L’obiettivo principale è il conseguimento di uno stato di salute e un buon funzionamento degli occhi, che si raggiunge attraverso la rieducazione e il rafforzamento dei muscoli oculari.

 

Terapie ortottiche

Le terapie ortottiche possono seguire diverse fasi e gli esercizi ortottici si effettuano con o senza l’utilizzo di speciali ausili ottici.

È fondamentale che la persona sia motivata ad eseguire gli esercizi a casa propria, a cooperare insomma e a recarsi agli appuntamenti su base regolare.

La routine degli esercizi ortottici non è infatti esente da rischi, praticarli in modo autonomo e non corretto può portare ad anomalie di convergenza, causando problematiche anche gravi. Proprio per questa ragione, è sconsigliato a chiunque di eseguire esercizi ortottici senza una precisa prescrizione.

 

A cosa servono le terapie ortottiche?

La loro finalità è la rieducazione del sistema motorio-sensoriale oculare con l’obiettivo di ristabilire la visione binoculare singola.

La visione è una funzione complessa, in cui i singoli oggetti che ci circondano vengono visti unici e non doppi.
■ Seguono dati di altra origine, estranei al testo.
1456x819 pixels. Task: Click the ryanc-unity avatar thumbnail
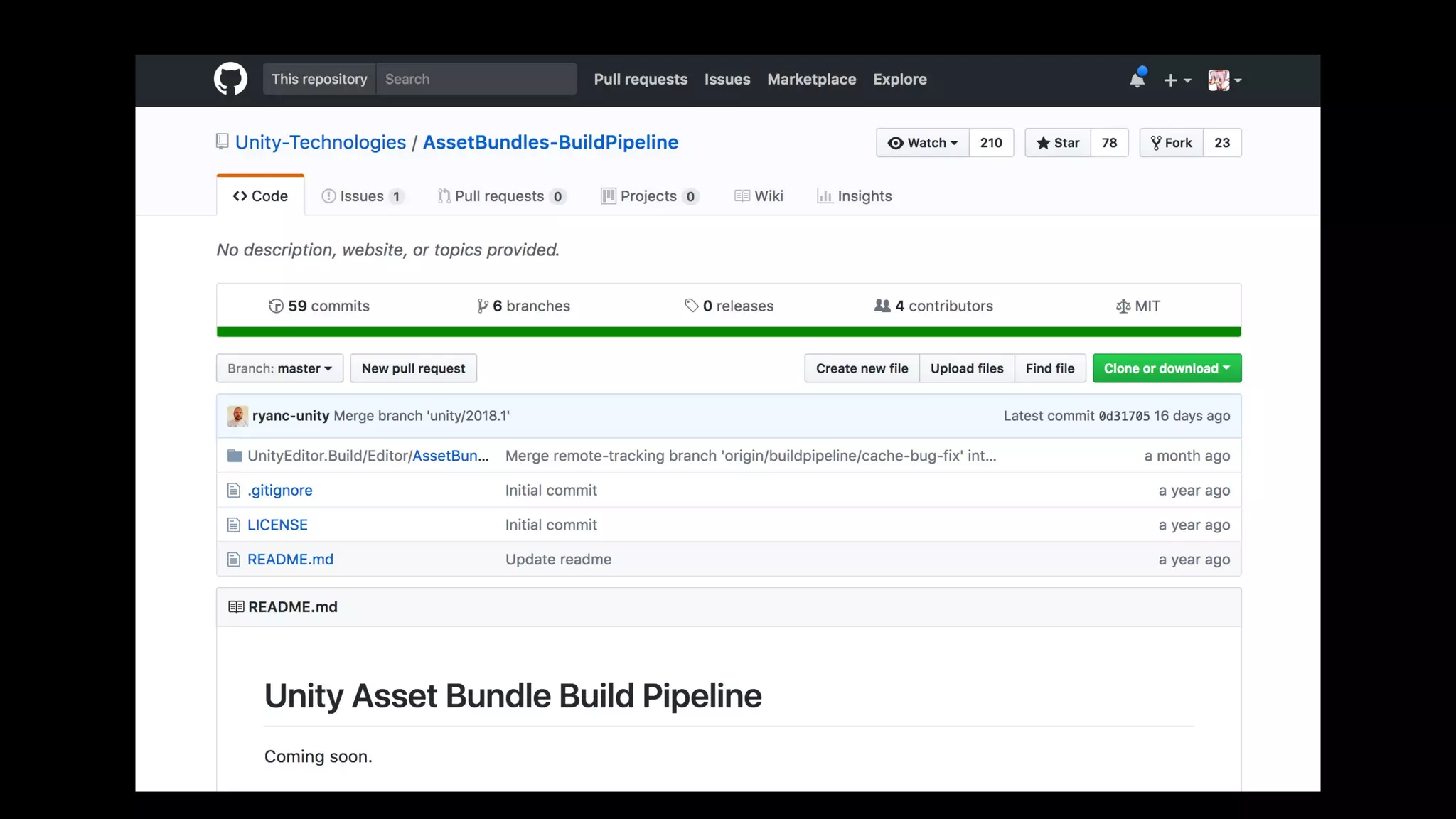[237, 416]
Le immagini retiniche, proveniente dai due occhi, vengono fuse a livello corticale in un’unica immagine.

 

Come si sviluppa la visione binoculare?

Lo sviluppo della visione binoculare singola o normale è costituito da:

  • Percezione simultanea: la fovea (regione centrale della retina) è l’unico elemento retinico che ha il potere di localizzare gli oggetti nella posizione principale di sguardo (al centro del campo visivo). I punti extrafoveali localizzano gli oggetti in alto, in basso, a destra e a sinistra, rispetto al centro del campo visivo.
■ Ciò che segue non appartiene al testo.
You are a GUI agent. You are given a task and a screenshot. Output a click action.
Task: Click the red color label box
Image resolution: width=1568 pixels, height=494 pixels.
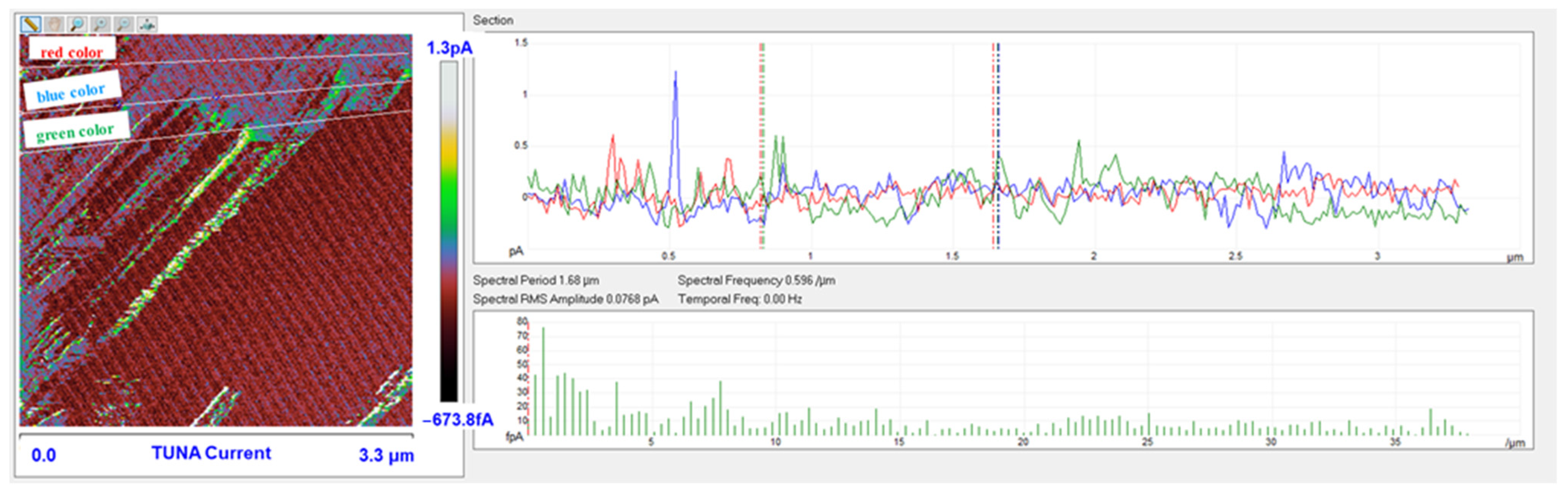coord(72,50)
La percezione simultanea si manifesta perché l’oggetto fissato si proietta contemporaneamente sulle due fovee, che rappresentano i punti retinici corrispondenti, cioè punti raggiunti sulla retina da stimoli uguali con lo stesso valore orientativo.
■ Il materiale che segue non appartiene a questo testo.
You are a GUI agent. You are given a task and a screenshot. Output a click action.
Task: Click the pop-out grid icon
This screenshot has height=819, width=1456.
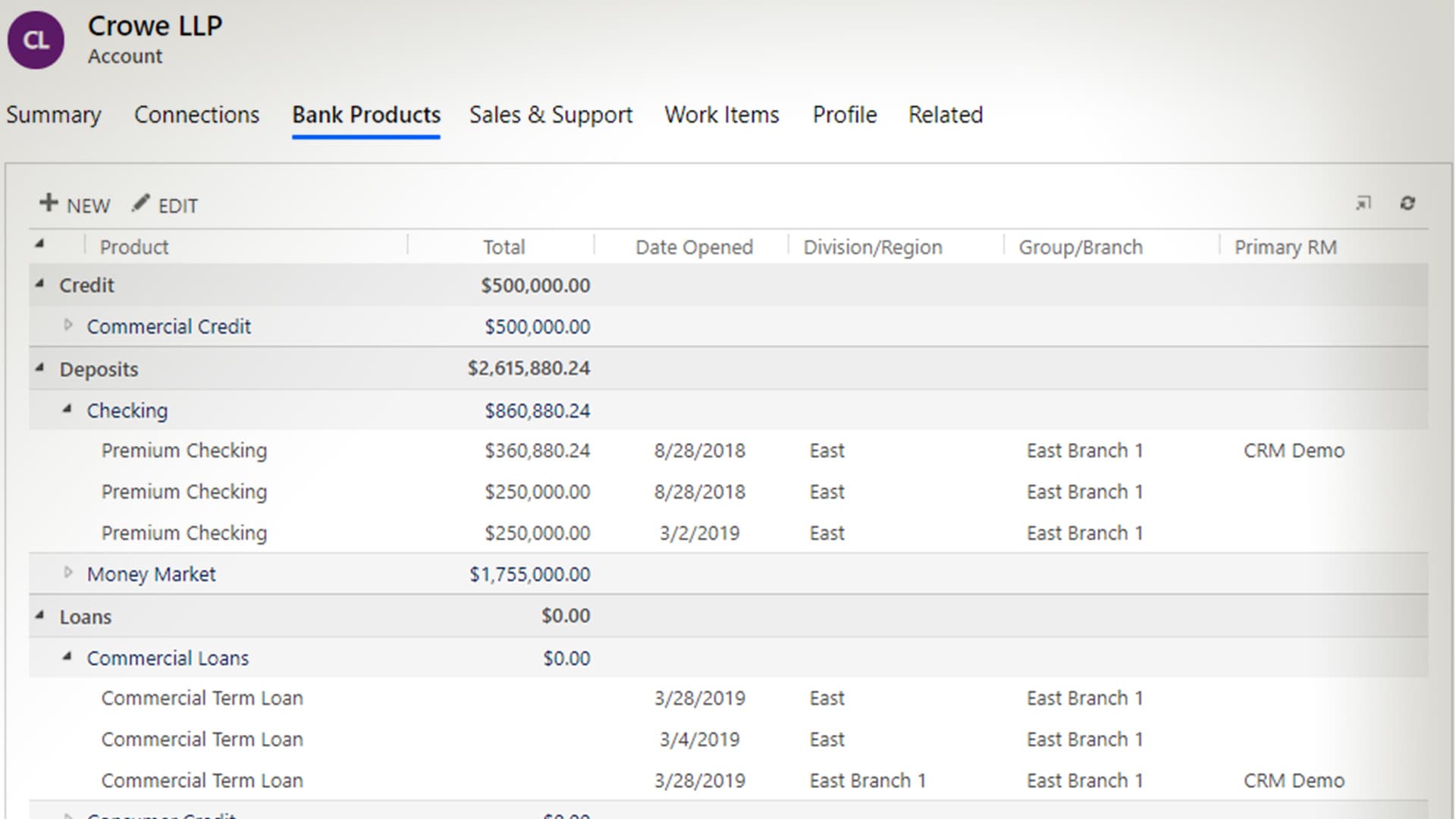coord(1363,203)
  • Fusione: grazie all’esistenza dei punti retinici corrispondenti le immagini delle due fovee vengono fuse in un’unica impressione sensoriale a livello corticale.
  • Stereopsi: è la capacità percettiva che consente di unire le immagini, leggermente differenti, provenienti dai due occhi e di generare la visione tridimensionale, ovvero la capacità di trarre informazioni sulla profondità e sulla posizione spaziale dell’oggetto mirato.

Se la visione binoculare è solo scadente il soggetto sarà in grado di mantenere latente il suo strabismo (ETEROFORIA); se essa è assente del tutto lo strabismo si manifesterà (TROPIA).